According to McKinsey, while generative AI will affect most business functions, “four of them will likely account for 75% of the total annual value it can deliver.” Among these are marketing and sales and customer operations. Yet, despite the technology’s benefits, many leaders are unsure about the right approach to take and mindful of the risks associated with large investments.
Mapping out a generative AI pathway
One of the first challenges organizations need to overcome is senior leadership alignment. “You need the necessary strategy; you need the ability to have the necessary buy-in of people,” says Ayer. “You need to make sure that you’ve got the right use case and business case for each one of them.” In other words, a clearly defined roadmap and precise business objectives are as crucial as understanding whether a process is amenable to the use of generative AI.
The implementation of a generative AI strategy can take time. According to Ayer, business leaders should maintain a realistic perspective on the duration required for formulating a strategy, conduct necessary training across various teams and functions, and identify the areas of value addition. And for any generative AI deployment to work seamlessly, the right data ecosystems must be in place.
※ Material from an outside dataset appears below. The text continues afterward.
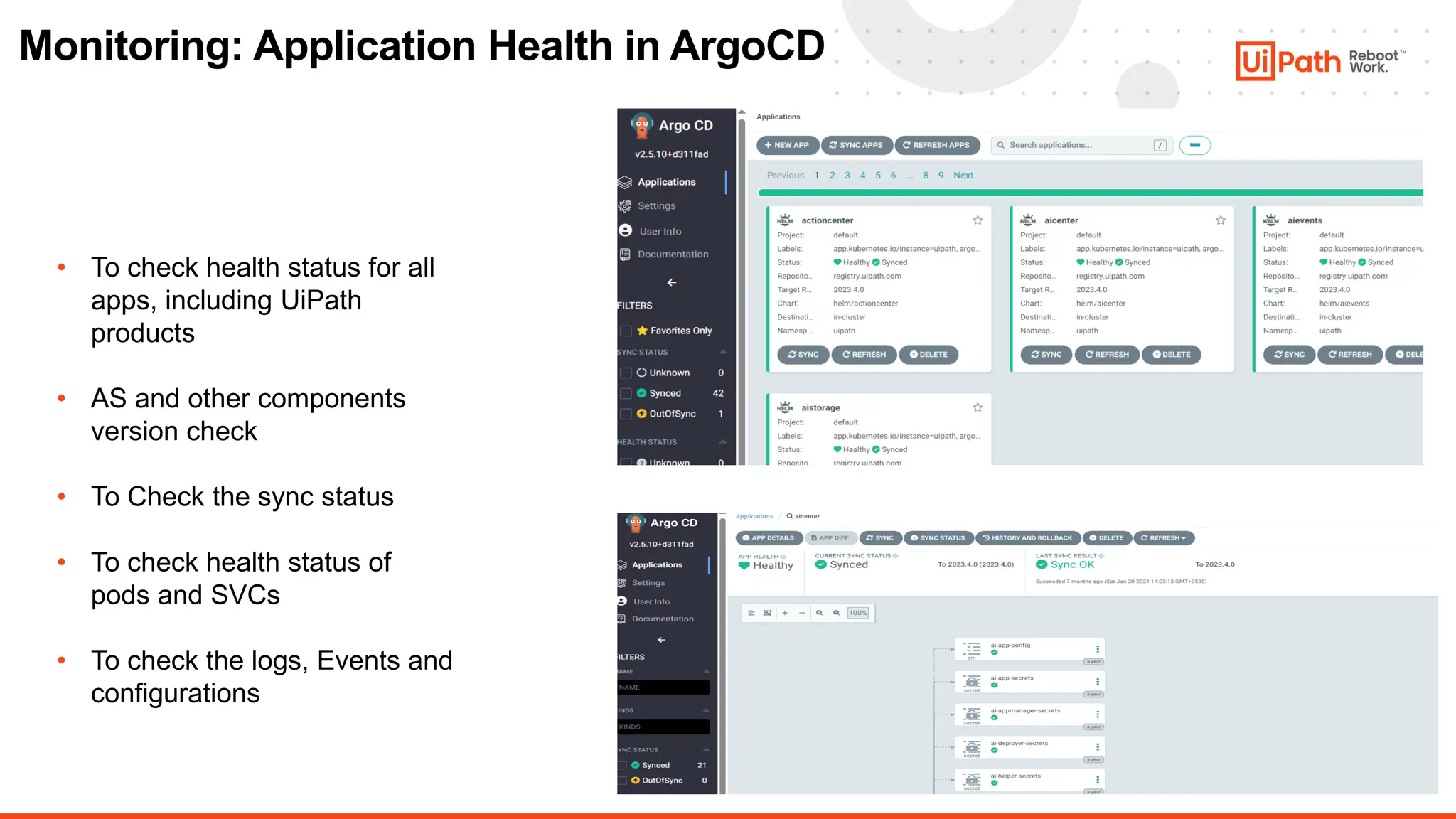Click the plus expand-all icon in tree toolbar
The image size is (1456, 819).
click(785, 613)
Ayer cites WNS Triange’s collaboration with an insurer to create a claims process by leveraging generative AI. Thanks to the new technology, the insurer can immediately assess the severity of a vehicle’s damage from an accident and make a claims recommendation based on the unstructured data provided by the client. “Because this can be immediately assessed by a surveyor and they can reach a recommendation quickly, this instantly improves the insurer’s ability to satisfy their policyholders and reduce the claims processing time,” Ayer explains.
All that, however, would not be possible without data on past claims history, repair costs, transaction data, and other necessary data sets to extract clear value from generative AI analysis. “Be very clear about data sufficiency. Don’t jump into a program where eventually you realize you don’t have the necessary data,” Ayer says.
The benefits of third-party experience
Enterprises are increasingly aware that they must embrace generative AI, but knowing where to begin is another thing. “You start off wanting to make sure you don’t repeat mistakes other people have made,” says Ayer. An external provider can help organizations avoid those mistakes and leverage best practices and frameworks for testing and defining explainability and benchmarks for return on investment (ROI).
Using pre-built solutions by external partners can expedite time to market and increase a generative AI program’s value. These solutions can harness pre-built industry-specific generative AI platforms to accelerate deployment. “Generative AI programs can be extremely complicated,” Ayer points out. “There are a lot of infrastructure requirements, touch points with customers, and internal regulations. Organizations will also have to consider using pre-built solutions to accelerate speed to value. Third-party service providers bring the expertise of having an integrated approach to all these elements.”